[Data extracted from a collection]
+-------+
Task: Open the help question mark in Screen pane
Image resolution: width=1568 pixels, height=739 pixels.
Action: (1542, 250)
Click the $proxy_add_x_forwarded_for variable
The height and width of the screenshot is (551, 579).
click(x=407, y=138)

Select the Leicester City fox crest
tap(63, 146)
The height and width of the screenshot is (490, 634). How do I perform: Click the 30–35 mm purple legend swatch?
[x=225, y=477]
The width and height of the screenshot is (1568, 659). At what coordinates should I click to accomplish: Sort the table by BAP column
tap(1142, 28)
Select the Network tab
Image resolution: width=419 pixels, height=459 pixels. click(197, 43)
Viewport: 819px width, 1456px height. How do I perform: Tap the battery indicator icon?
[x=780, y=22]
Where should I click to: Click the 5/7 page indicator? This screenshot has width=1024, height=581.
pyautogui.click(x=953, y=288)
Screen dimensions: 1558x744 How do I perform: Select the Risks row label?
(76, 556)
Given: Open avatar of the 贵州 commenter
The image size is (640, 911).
+-------+
(PROBLEM DETAILS)
Reproduce exactly the lines from the one with "Where should I" through the last line of the entries, keeping both of those lines and nothing else.

(REPLY)
Where should I click to: Click the 5/7 page indicator? This screenshot has width=1024, height=581.
pyautogui.click(x=953, y=288)
Screen dimensions: 1558x744 How do I perform: Select the Risks row label?
(76, 556)
Given: Open avatar of the 贵州 commenter
The image size is (640, 911).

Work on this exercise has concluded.